**AIM**
Print the lines from the one containing "You are a GUI" down to the one containing "The height and", inclusive, with every character kept unchanged.

## BEGIN DATASET RECORDS

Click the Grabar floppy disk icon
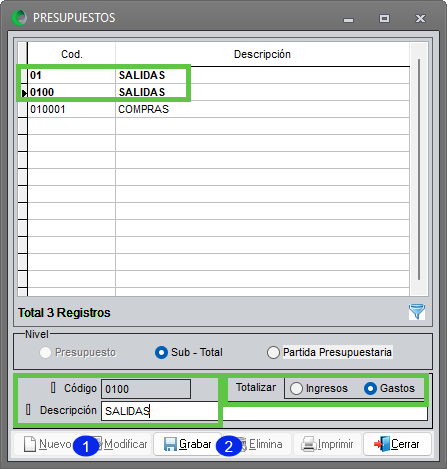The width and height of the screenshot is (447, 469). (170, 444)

## END DATASET RECORDS
## BEGIN DATASET RECORDS

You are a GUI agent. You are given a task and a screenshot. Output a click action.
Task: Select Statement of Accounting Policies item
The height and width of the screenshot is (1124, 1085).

## END DATASET RECORDS
## BEGIN DATASET RECORDS

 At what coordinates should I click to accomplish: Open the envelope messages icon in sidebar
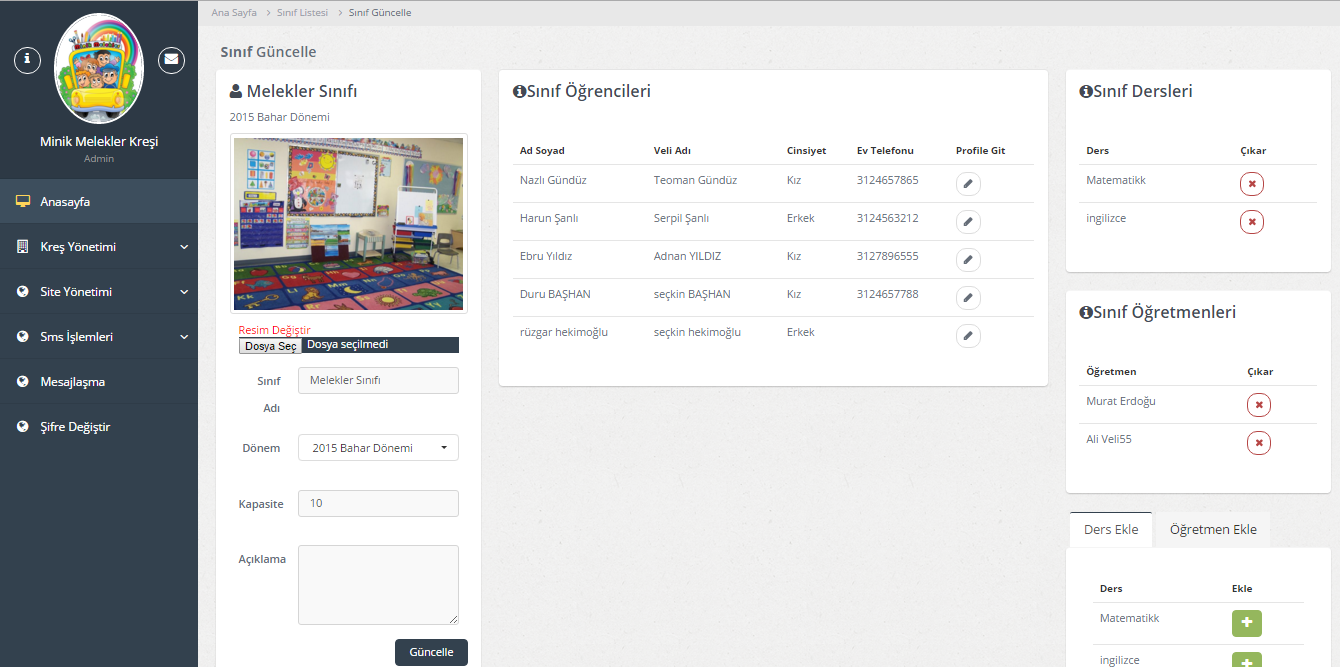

## END DATASET RECORDS

**ANSWER TO THIS EXERCISE**
You are a GUI agent. You are given a task and a screenshot. Output a click action.
Task: Select Statement of Accounting Policies item
The height and width of the screenshot is (1124, 1085).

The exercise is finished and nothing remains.